The Medicare Rural Hospital Flexibility (Flex) Program and the Critical Access Hospital (CAH) provider type are now 25 years old. Since the inception of the program, the needs of CAHs have evolved greatly. This article describes the history of the limited-service hospital model that led to the creation of CAHs, the evolution and impact of the Flex Program on CAHs, and the trends likely to impact CAHs and rural healthcare in the future. It concludes with recommendations to address these future needs. This review of the 25-year history of the Flex Program and CAHs is based on a detailed analysis of the literature on the limited-service hospital model and CAHs, the evaluation reports of the Flex Tracking and Flex Monitoring Teams, and the author's 25-year history with the program. The Flex Program has made important contributions to the viability of rural hospitals through the conversion of 1,360 CAHs.
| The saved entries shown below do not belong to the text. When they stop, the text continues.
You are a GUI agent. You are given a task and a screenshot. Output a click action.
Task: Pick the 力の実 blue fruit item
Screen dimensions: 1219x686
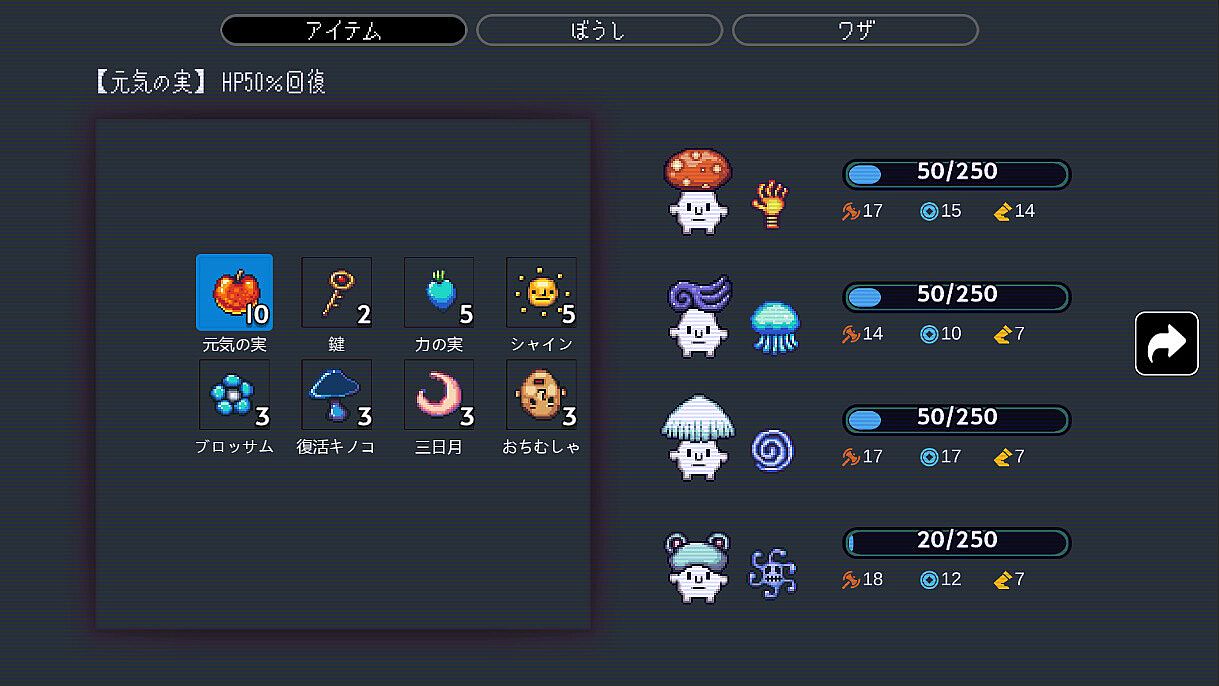pos(439,292)
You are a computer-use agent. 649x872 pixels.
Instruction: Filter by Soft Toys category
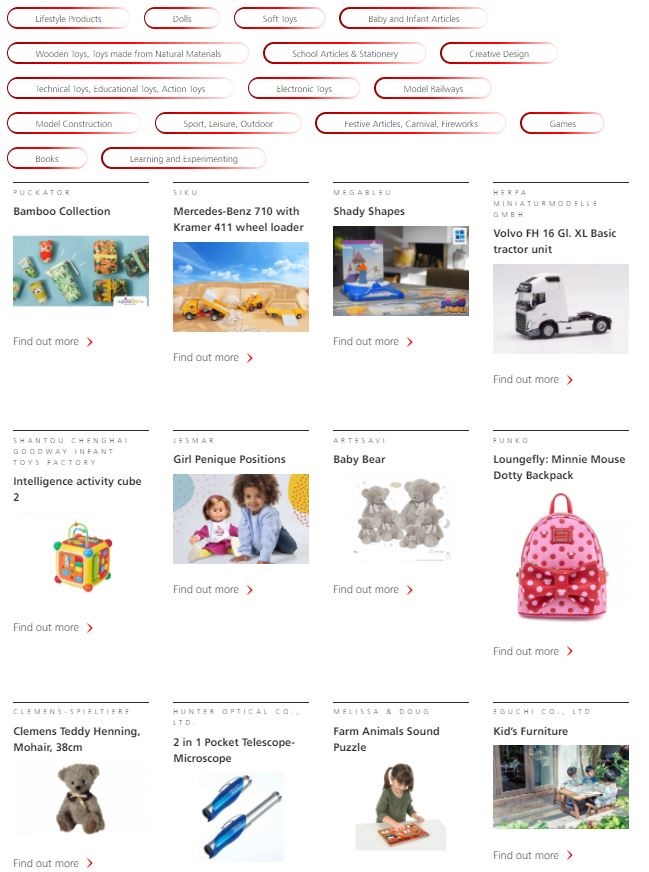(280, 18)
The program has encouraged attention on CAH quality of care and the role of CAHs in addressing the population health needs of their communities. It has further encouraged the development of a robust rural health policy and advocacy infrastructure that has heightened attention on the needs of rural providers and communities. The needs of CAHs and rural delivery systems have evolved greatly since the implementation of the Flex Program. The 25th anniversary of the program is an ideal time to re-evaluate and update the program to support CAHs in adapting to the fast-changing healthcare environment.